Clocks now ticking for Sunday's shuttle launch
BY WILLIAM HARWOOD
STORY WRITTEN FOR CBS NEWS "SPACE PLACE" & USED WITH PERMISSION
Posted: February 4, 2010
The countdown began early Thursday for the planned pre-dawn launching of the shuttle Endeavour Sunday on a three-spacewalk mission to attach a new module to the International Space Station.
The countdown began on time at 2 a.m. EST and if all goes well, Endeavour will blast off on the first of a final five shuttle missions planned for 2010 at 4:39:47 a.m. Sunday. Forecasters are predicting a 70 percent chance of good weather with the only concern being a chance of high winds out of the north that could cause problems.
"All of our vehicle systems are in great shape, the crews are very excited about the upcoming launch, both flight crew and our ground crews," said NASA Test Director Jeffrey Spaulding. "The countdown itself is going extremely well."
The astronauts - commander George Zamka, pilot Terry Virts, Kathryn Hire, flight engineer Stephen Robinson and spacewalkers Robert Behnken and Nicholas Patrick - flew to the Kennedy Space Center from Houston late Tuesday to prepare for launch.
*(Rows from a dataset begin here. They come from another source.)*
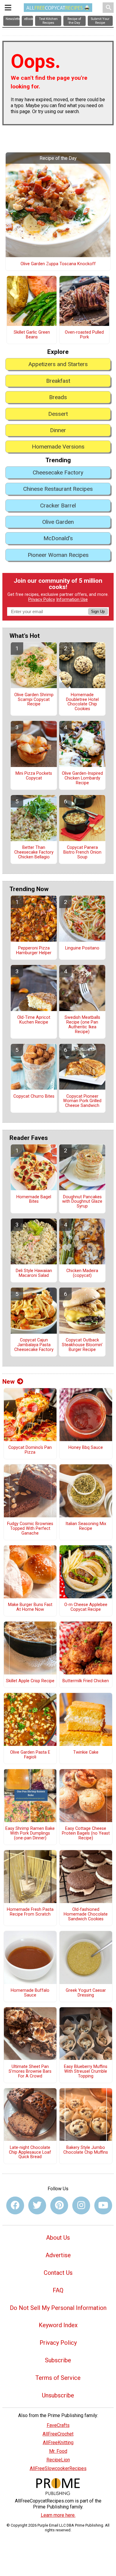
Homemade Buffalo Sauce (30, 1993)
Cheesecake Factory (58, 472)
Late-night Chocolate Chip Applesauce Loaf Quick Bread (30, 2152)
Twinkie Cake (85, 1752)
Shuttle weather officer Kathy Winters said stormy weather from a cold front is expected overnight Friday and early Saturday, but generally good weather is expected in Florida Sunday, Monday and Tuesday. Spaulding said if the weather or some other issue prevented a Sunday launch, NASA managers would pick the best day of the remaining two for a second attempt.
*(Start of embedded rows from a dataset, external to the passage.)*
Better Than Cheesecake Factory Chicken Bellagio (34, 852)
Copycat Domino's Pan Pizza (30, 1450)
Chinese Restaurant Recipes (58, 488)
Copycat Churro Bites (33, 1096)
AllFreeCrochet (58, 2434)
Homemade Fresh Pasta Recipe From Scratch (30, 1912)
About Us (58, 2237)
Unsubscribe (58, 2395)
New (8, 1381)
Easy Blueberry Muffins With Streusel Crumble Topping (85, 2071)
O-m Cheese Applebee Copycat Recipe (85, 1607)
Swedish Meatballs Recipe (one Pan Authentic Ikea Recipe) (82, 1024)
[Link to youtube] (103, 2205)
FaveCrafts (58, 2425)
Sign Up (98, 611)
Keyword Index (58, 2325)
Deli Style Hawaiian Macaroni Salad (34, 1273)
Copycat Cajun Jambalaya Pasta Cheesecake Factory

After that, the shuttle team would stand down until after the launch of United Launch Alliance Atlas rocket carrying NASA's Solar Dynamics Observatory science satellite.
"There is an Atlas right behind us," Spaulding said. "From a range perspective, have the seventh, eighth and ninth. If we're not of the ground by that time, we would stand down for the Atlas that would launch two days after us. After their launch, it takes three days to reconfigure the (Air Force Eastern) Range to get us ready again, meaning if we stand down for Atlas, it's a five-day turn before we could come back to try again.
"Right now, we're looking for probably the best two of the three days on the seventh through the ninth and we'll work that as needed for any of our scrub scenarios."
Spaulding said work to clean up water damage in the launch control center from a fire surpression system pipe that ruptured late last month is going well and no problems are expected for Endeavour's launch campaign.